Deze wijze van redeneren spreekt een selectieve groep mensen enorm aan. Deze groep is van groot belang (gebleken) voor het laten doordringen van de ongemakkelijke boodschap dat we niet het milieu ‘als iets dat buiten ons om bestaat’ schade toe brengen, maar dat we bezig zijn om onze eigen leefomgeving, en daarmee onszelf, te laten instorten. Om van hieruit een weg naar voren te vinden hebben we echter links of rechts om de grote groep van mensen nodig die hecht aan ons huidig welvaartsniveau. Veel mensen voelen zich hierop bedreigd, een gevoel dat sinds de oorlog in Oekraïne alleen maar is toegenomen. Hierover heeft Trouw columnist Rob de Wijk zich uitgelaten in zijn column Europa wil meer autonomie. Hoe dan? die verscheen in de krant van vrijdag 29 december 2022. Daarin begint De Wijk met de constatering dat we ‘in 2022 hardhandig werden wakker geschud uit onze strategische winterslaap’. Met ‘we’ en ‘onze’ refereert hij daarbij aan het rijke Europa. Verderop in zijn column schetst hij vervolgens meerdere dilemma’s die in veel gevallen een uitdrukkelijke link hebben met duurzaamheid:

  • In 2022 is ons gevoel van veiligheid behoorlijk onder druk komen te staan.

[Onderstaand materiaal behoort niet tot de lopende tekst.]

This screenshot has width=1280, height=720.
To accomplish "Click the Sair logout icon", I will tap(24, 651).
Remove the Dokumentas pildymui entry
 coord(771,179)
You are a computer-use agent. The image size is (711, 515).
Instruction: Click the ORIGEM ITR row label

Dit noopt ons tot investeren in defensie. Dus industrialisatie
  • De afgelopen jaren hebben ons geleerd dat we kwetsbaar zijn als het gaat om onze afhankelijkheid van grondstoffen en materialen die van ver komen. We moeten met andere woorden zelf weer aan de slag. Ook hier dus investeren in industrialisatie.

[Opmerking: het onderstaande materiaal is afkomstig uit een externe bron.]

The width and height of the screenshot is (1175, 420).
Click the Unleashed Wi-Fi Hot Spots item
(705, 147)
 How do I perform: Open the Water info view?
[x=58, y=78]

  • In het verlengde daarvan: we wisselen onze afhankelijkheid van landen waarvan we ons gas en onze olie betrekken in voor een afhankelijkheid van landen voor diverse vormen van duurzame energie
  • Duurzame landbouw brengt ons veel goeds, maar zal er mogelijk ook toe leiden dat de opbrengsten tot 20% kunnen afnemen.

Er ligt met andere woorden een enorme opgave voor ons. Daarin moeten we recht doen aan de wens van velen om minimaal ons huidig welvaartsniveau in stand te houden. Dit kan niet los worden gezien van de uitdrukkelijke wens om onze veiligheid veilig te stellen, onze afhankelijkheden te verminderen en onze omgeving en planeet leefbaar te houden. Ga er maar aan staan, fatalisme en hopeloosheid liggen op de loer. Om dat laatste te voorkomen bouwen we samen met jou aan Oh My World, jouw gids in duurzaamheid.